Hiking is another outstanding cardio exercise. As is swimming, elliptical, treadmill, rowing machine, step machine, etc. So are most sports including basketball, soccer, tennis, football, lacrosse, track and field, hockey, etc. Even safe, clean, regular monogamous sex can qualify if engaged in long enough.
Some of the known health benefits of cardio exercise:
- reduces stress
- helps regulate heart rate and blood pressure and strengthen the heart
- burn calories
- weight loss and gain management & maintenance, including reduced fat weight and obesity (childhood & adult)
- appetite control
- enhanced mood, energy levels, and even sex drive
- improved brain functioning, including memory and processing
- more restful sleep
- reduced inflammation (anti-inflammatory) which can improve conditions relative to arthritis and stiff, painful, aching joints & ligaments
- healthier gut bacteria biome, immunity, fluid intelligence (enteric brain/gut feeling), and gut-brain axis
There is a lot of scientific evidence that supports the helpful potential of running/jogging as a useful cardio exercise.
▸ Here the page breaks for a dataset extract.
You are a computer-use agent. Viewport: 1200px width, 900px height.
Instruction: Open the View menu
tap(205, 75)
Although, one must remember that body type — more specifically muscle, muscle mass, vertebrae, posture (spinal extension), and skinny fat — all these are vital variables that must be accounted for in things. The more balanced the human body type, the more beneficial overall the cardio exercise.
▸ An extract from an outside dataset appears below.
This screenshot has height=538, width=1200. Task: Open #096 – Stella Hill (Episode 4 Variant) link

The more out of balance the body type, the more issues that will likely manifest from the improper wearing of joints, ligaments, cartilage, bone, muscles, etc. Attrition becomes more pronounced the more unbalance that is present. Which is why walking right, or learning to walk right, is crucial to successful cardio and resistance exercise and avoiding premature and unnecessary wear and tear in the long run, including averting, at least, knee, hip, and ankle surgery as one ages.
Best Resistance Exercise for Health – Weightlifting, Calisthenics, Isometrics
Growing evidence only further strengthens the importance of resistance exercise including weightlifting, calisthenics, and isometrics (gravity). Current science links both cardio and resistance exercise to healthy gut flora (good bacteria), aging, and longevity. Resistance exercise, when done correctly, helps maintain and build muscle and mass, strengthen bones, and is associated with many of the same positive benefits as cardio exercise. Free weights have their advantages and disadvantages, as do weight machines.
Nowadays, with the negative effects of the Coronavirus (COVID-19) pandemic worldwide, gyms are much less accessible and not an option for more people than usual. Isometrics, when done correctly, can be a viable resistance exercise substitute for weightlifting, especially when combined with at-home resistance gyms/free weights. The idea is using gravity against the body along with the body itself as a means of resistance/weight to strengthen, tone, and even build muscle mass. Yoga, pilates, and other popular forms of exercise use at least a type of isometrics in typical routines.
The experimental, proprietary Restructuring Process being developed by Fellow One Research in relation to the Body Type Science theory (The Four Body Types) research data offers similar cardio and resistance isometric benefits. Something like a cross between yoga, pilates, and conscious walking the right way. This is even more true when it comes to Body Type Two, Three, and Fours.